When the pizza finally came, I took a bite. Here is my assessment:
Pepperoni: This didn't seem any different. If anything, I think there was just less pepperoni. I think there were always the little cup and char bits, but there was also these little strips and maybe also regular pepperonis too? But that's what made it "extreme." Now it just seemed ordinary. Which, you know, whatever. I didn't go there to get wrecked by pepperoni anyway. No real complaints here.
Cheese: When they said there were moving mozzarella only, I think that meant that they were still buying the cheese blend and picking out the other cheese types and only giving you what was left, because the cheese was non existent. It's possible they even just forgot the cheese, because I couldn't find any.
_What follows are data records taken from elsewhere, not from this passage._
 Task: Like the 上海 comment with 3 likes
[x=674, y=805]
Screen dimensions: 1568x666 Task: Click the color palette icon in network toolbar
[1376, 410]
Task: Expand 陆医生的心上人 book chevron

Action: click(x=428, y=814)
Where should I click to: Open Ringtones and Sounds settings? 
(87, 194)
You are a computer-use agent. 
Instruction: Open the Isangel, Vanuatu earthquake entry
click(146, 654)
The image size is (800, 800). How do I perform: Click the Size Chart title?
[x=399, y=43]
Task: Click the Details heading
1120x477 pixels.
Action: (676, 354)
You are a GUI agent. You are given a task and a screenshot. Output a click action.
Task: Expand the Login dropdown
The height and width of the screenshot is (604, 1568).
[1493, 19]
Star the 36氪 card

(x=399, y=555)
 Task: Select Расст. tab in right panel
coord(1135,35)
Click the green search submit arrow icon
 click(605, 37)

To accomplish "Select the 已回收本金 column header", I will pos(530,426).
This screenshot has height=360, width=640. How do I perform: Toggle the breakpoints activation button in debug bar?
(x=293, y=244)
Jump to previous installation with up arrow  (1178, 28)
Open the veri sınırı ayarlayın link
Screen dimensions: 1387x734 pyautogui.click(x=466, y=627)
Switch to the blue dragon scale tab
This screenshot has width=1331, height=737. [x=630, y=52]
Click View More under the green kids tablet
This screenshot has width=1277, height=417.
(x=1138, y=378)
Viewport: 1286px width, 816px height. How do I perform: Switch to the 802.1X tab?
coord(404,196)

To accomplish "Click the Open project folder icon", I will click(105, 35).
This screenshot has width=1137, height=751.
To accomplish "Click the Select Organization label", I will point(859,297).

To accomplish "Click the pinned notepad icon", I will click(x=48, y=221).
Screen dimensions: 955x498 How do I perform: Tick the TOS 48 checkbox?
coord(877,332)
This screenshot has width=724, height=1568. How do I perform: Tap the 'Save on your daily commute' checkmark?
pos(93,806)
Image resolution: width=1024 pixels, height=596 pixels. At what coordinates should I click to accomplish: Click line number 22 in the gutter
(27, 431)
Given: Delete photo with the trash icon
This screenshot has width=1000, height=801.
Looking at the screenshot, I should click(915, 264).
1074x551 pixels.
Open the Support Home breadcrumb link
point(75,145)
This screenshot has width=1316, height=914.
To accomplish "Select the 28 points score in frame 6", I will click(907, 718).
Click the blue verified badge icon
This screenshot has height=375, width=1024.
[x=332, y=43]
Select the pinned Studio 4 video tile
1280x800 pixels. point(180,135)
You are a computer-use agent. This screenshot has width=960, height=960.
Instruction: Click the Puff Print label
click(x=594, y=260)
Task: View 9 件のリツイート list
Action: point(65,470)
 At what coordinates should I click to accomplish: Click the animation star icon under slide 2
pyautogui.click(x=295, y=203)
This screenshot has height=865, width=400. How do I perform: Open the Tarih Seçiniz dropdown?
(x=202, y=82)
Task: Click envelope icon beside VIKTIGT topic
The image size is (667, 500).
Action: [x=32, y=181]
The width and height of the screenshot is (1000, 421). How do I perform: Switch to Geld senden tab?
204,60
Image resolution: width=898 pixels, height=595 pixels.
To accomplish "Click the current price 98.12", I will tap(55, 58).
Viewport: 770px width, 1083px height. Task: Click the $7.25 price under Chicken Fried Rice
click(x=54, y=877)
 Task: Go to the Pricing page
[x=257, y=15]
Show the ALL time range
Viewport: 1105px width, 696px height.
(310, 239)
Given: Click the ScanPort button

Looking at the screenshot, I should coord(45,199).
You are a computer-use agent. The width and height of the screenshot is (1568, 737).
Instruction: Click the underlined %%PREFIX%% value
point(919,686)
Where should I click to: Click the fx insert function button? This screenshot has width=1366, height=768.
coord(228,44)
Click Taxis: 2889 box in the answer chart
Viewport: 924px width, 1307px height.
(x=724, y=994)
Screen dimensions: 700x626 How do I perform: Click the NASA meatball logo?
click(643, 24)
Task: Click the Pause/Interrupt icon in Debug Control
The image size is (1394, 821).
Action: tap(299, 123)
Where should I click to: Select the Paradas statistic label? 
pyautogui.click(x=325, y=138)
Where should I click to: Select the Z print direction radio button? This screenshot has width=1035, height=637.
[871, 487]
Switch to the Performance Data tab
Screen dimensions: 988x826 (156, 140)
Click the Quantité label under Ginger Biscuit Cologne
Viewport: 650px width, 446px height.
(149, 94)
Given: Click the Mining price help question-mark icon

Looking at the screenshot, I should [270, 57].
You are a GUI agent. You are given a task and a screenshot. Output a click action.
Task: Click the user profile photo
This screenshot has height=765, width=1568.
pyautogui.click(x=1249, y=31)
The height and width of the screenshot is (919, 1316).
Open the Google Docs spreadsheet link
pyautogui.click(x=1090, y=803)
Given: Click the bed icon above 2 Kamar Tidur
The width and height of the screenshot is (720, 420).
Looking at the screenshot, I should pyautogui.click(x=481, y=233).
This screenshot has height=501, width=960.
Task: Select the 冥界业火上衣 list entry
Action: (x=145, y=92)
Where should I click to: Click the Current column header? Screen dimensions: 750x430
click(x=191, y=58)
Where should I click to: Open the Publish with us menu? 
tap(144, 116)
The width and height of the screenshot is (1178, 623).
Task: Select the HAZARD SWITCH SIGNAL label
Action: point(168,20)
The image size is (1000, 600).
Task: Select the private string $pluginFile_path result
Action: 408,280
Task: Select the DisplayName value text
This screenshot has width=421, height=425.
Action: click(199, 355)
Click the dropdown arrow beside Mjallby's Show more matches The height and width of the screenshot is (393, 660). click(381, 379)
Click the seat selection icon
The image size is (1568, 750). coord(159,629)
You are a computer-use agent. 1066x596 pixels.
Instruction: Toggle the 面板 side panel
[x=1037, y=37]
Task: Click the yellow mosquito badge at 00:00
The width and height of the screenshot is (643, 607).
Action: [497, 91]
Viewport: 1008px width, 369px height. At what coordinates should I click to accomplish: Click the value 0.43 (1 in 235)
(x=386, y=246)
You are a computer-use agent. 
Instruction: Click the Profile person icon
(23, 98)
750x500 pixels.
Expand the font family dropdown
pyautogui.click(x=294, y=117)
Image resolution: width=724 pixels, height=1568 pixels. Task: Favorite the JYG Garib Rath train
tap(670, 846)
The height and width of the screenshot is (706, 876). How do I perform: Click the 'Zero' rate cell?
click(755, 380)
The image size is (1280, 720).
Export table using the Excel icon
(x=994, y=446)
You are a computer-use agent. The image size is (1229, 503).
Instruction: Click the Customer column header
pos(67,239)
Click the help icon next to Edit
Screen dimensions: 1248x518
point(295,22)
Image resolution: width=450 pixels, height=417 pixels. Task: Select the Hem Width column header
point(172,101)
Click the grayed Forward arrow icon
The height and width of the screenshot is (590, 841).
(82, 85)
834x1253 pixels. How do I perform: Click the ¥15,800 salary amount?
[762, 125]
Sauce: This might have been the worst change of all. I'm no expert when it comes to tomato sauce, but I know what sauce straight out of the can tastes like, and that's called Mall Pizza. Their original sauce definitely had herbs and spices and whatever to make it top tier. Now? It tasted like tomatoes. Not even tomato sauce. Just, like, wet tomato juice. Like they opened a can of V8 and poured it on top. A soggy bruschetta.
Dough: This is the most amazing part. Because this is the only thing people were "complaining" about in the first place. And astonishingly... the dough was absolutely the same. No differences. Same as it ever was. This was the supposed catalyst for change, and yet it was the thing that (still) didn't change.
So in the end, I had a few slices of my tried and true deep dish dough, but it was covered in tomato juice, no cheese, and a couple pieces of pepperonis.
Listen. Maybe you're really into the BBQ chicken pizza or the Bacon Ranch. And maybe those are still fine. Obviously the dough is still top notch. But I'm a pepperoni purist. I cling to my childhood favorites like a psycho who spiritually died in her twenties and is too afraid to move forward in life, and if you can't deliver on that staple, you have failed at pizza.
In the end, I fear that this is just another nail in the coffin of late stage capitalism. No doubt many of my posts will end this way. The more I am let down by the world around me, the more I turn to GPT to ask, "Is this a public company?" And the answer is almost always, "Sure is!"
Clearly, BJs did not change their recipe because people were complaining about inconsistency. That's illogical on its face. They did it to save money. Less cheese. Cheaper sauce. Fewer meats. It hurts my soul. The cesspool of life still lingers. I can smell its fetid waters. And this particular beacon has been snuffed out in the name of fiduciary responsibility.